Habiendo observado el devenir de las democracias de las diversas maneras de gobernar en México y en el mundo, me parece que podemos arribar a algunas conclusiones de aplicación general.
La necesidad de la participación ciudadana en el ejercicio del poder público, ya para evaluarlo, retroalimentarlo, y guiarlo a fin de que haga de manera correcta su función.
Siempre se ha hablado de participación ciudadana, hoy es el primer eje estratégico del plan nacional de desarrollo; en Morelos hubo un gobernador que dijo: impulsaré la participación ciudadana, de tal manera que haya tanto gobierno como sea necesario y tanta participación ciudadana como sea posible. Disminuir al gobierno y ampliar la participación de los ciudadanos.
Como hoy sabemos eso fue solo el canto de las sirenas, es decir, nada que hayan cumplido o al menos deseado cumplir.

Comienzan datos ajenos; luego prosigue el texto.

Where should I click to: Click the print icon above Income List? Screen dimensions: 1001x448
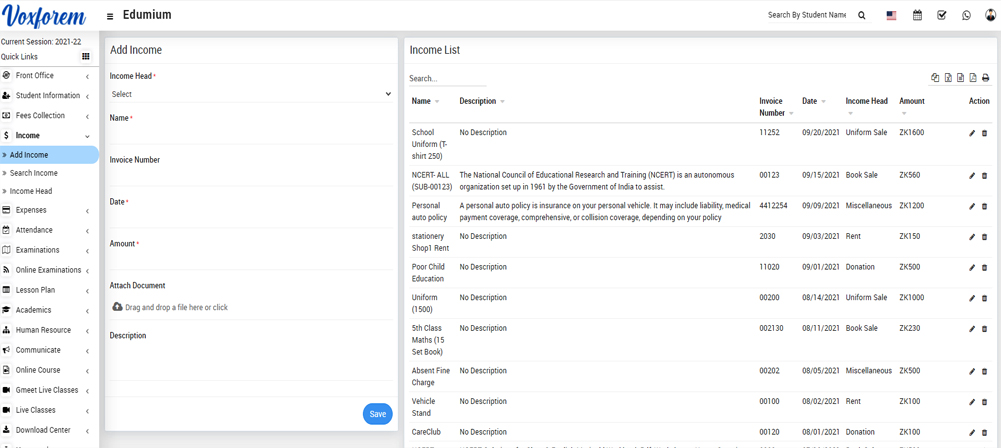[x=985, y=78]
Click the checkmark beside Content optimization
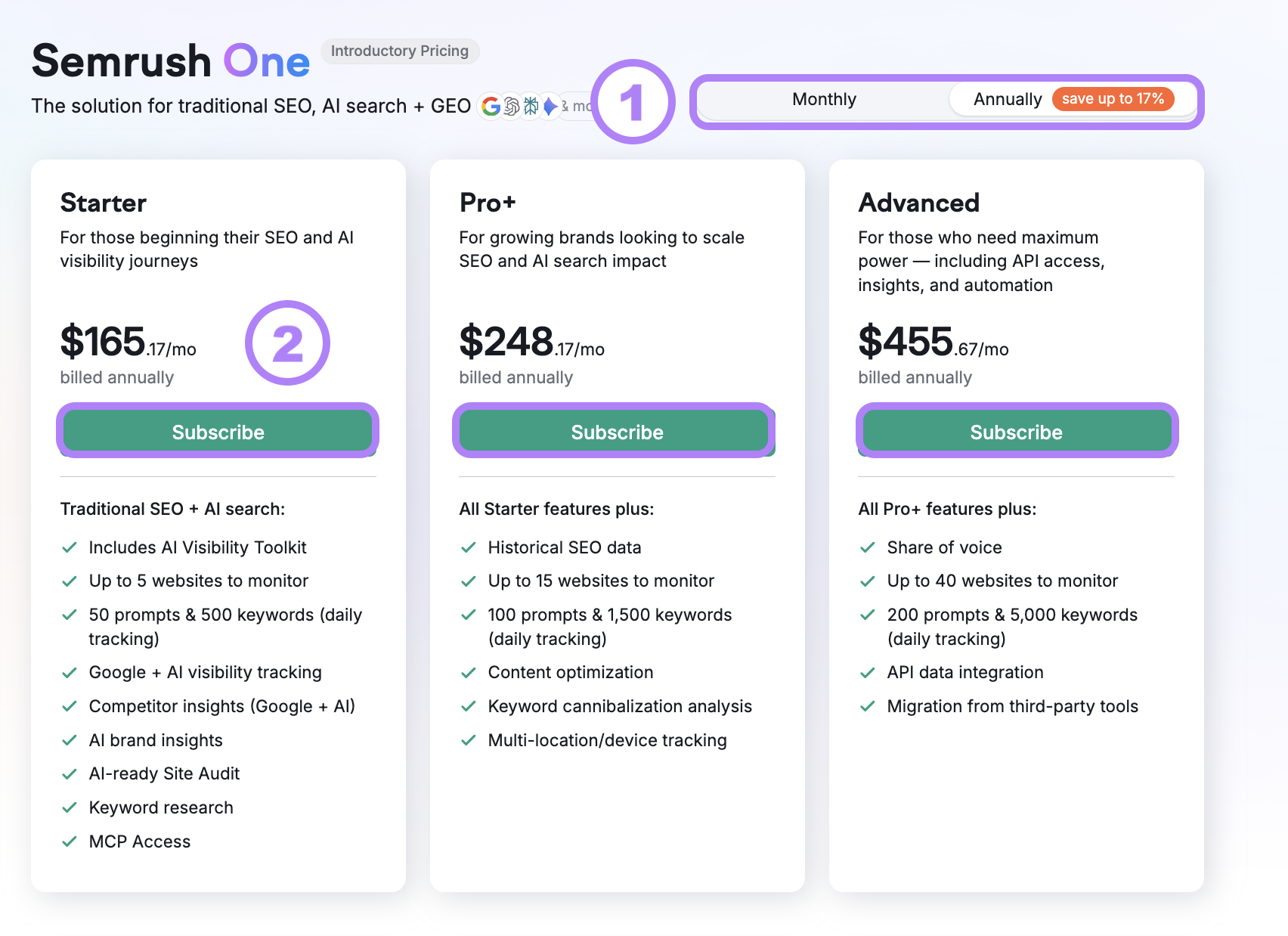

Cerrar espacios a la participación ciudadana ha sido una constante de la que aun no nos podemos liberar, pero es el único camino realmente para una verdadera soberanía del Pueblo y para que se cumplan los fines de la democracia.
Mientras el pueblo no dirija a sus gobiernos, la soberanía popular será un mito, y mientras el mito no sea cuestionado, la democracia quedará sujeta a duda también.
Participación ciudadana no es el aplauso multitudinario que se da en los eventos oficiales de personas de la sociedad civil invitadas a asistir o a un informe o a una inauguración.
La participación ciudadana es gobernar de la mano con la población, escucharla, analizar lo que se pretende hacer, sujetarlo al análisis de las personas, apoyarse en los especialistas de nuestro pueblo.
Los elementos para una adecuada participación ciudadana aún no se dan, por ejemplo, el acceso a la información pública de oficio, no logró el IMIPE en dos décadas de su existencia, que las instituciones transparentaran su actuar y a nivel nacional el hoy extinto INAI, tampoco lo logró.